[Input for this task — start]

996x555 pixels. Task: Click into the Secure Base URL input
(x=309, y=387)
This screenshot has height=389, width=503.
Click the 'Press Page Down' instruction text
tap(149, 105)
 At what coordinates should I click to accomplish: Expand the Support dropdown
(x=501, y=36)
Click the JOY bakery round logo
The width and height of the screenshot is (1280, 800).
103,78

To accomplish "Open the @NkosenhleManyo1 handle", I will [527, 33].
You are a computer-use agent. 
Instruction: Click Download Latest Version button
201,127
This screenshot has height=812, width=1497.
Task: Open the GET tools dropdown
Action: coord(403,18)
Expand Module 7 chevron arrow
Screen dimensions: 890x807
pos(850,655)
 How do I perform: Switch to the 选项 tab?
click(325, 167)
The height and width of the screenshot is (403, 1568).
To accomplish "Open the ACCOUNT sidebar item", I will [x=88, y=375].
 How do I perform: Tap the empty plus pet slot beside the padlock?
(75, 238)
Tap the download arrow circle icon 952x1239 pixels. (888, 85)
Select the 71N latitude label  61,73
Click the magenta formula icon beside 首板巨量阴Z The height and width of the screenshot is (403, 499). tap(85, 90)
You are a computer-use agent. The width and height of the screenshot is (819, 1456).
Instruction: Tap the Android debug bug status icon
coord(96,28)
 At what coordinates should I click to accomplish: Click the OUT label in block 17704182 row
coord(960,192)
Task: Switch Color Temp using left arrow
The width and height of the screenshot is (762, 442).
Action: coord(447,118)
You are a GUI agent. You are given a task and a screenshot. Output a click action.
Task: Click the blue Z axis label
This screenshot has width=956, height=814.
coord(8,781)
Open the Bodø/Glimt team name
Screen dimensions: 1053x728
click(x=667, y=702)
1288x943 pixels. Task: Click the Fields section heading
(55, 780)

[Input for this task — finish]

How many of the lines in the data above carry the word "will"? Say the number and nothing else.

#### Your response
2